**PROBLEM DESCRIPTION**. Nothing but an exact copy of the data should be output.

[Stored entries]
....................

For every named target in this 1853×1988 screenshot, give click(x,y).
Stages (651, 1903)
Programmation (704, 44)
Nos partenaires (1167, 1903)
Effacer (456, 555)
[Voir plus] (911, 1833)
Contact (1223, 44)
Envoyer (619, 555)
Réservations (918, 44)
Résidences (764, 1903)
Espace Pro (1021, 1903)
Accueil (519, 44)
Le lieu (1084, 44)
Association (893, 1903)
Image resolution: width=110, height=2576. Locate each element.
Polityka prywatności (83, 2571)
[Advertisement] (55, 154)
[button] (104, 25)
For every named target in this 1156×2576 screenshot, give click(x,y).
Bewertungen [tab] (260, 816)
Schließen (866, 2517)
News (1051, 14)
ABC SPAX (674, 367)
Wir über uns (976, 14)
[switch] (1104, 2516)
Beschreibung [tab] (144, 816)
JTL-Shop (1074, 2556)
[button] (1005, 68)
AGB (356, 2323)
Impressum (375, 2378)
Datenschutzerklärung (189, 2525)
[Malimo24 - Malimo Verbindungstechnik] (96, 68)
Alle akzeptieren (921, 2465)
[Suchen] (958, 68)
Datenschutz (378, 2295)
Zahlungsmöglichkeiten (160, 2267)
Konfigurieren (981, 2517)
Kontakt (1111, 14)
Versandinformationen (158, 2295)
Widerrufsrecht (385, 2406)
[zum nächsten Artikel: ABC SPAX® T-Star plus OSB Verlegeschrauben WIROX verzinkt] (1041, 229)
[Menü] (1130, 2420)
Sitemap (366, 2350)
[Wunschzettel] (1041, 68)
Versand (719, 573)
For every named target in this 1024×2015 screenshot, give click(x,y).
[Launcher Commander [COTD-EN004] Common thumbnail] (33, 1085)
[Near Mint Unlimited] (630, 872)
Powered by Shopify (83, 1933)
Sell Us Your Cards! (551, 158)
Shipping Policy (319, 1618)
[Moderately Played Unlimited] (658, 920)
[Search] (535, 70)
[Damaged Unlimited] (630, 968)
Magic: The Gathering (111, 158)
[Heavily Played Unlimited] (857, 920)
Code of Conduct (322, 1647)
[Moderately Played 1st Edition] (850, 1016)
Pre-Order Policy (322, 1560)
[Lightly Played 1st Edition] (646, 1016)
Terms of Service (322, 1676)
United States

....................

**EXERCISE SOLUTION**.
For every named target in this 1853×1988 screenshot, give click(x,y).
Stages (651, 1903)
Programmation (704, 44)
Nos partenaires (1167, 1903)
Effacer (456, 555)
[Voir plus] (911, 1833)
Contact (1223, 44)
Envoyer (619, 555)
Réservations (918, 44)
Résidences (764, 1903)
Espace Pro (1021, 1903)
Accueil (519, 44)
Le lieu (1084, 44)
Association (893, 1903)
Image resolution: width=110, height=2576. Locate each element.
Polityka prywatności (83, 2571)
[Advertisement] (55, 154)
[button] (104, 25)
For every named target in this 1156×2576 screenshot, give click(x,y).
Bewertungen [tab] (260, 816)
Schließen (866, 2517)
News (1051, 14)
ABC SPAX (674, 367)
Wir über uns (976, 14)
[switch] (1104, 2516)
Beschreibung [tab] (144, 816)
JTL-Shop (1074, 2556)
[button] (1005, 68)
AGB (356, 2323)
Impressum (375, 2378)
Datenschutzerklärung (189, 2525)
[Malimo24 - Malimo Verbindungstechnik] (96, 68)
Alle akzeptieren (921, 2465)
[Suchen] (958, 68)
Datenschutz (378, 2295)
Zahlungsmöglichkeiten (160, 2267)
Konfigurieren (981, 2517)
Kontakt (1111, 14)
Versandinformationen (158, 2295)
Widerrufsrecht (385, 2406)
[zum nächsten Artikel: ABC SPAX® T-Star plus OSB Verlegeschrauben WIROX verzinkt] (1041, 229)
[Menü] (1130, 2420)
Sitemap (366, 2350)
[Wunschzettel] (1041, 68)
Versand (719, 573)
For every named target in this 1024×2015 screenshot, give click(x,y).
[Launcher Commander [COTD-EN004] Common thumbnail] (33, 1085)
[Near Mint Unlimited] (630, 872)
Powered by Shopify (83, 1933)
Sell Us Your Cards! (551, 158)
Shipping Policy (319, 1618)
[Moderately Played Unlimited] (658, 920)
[Search] (535, 70)
[Damaged Unlimited] (630, 968)
Magic: The Gathering (111, 158)
[Heavily Played Unlimited] (857, 920)
Code of Conduct (322, 1647)
[Moderately Played 1st Edition] (850, 1016)
Pre-Order Policy (322, 1560)
[Lightly Played 1st Edition] (646, 1016)
Terms of Service (322, 1676)
United States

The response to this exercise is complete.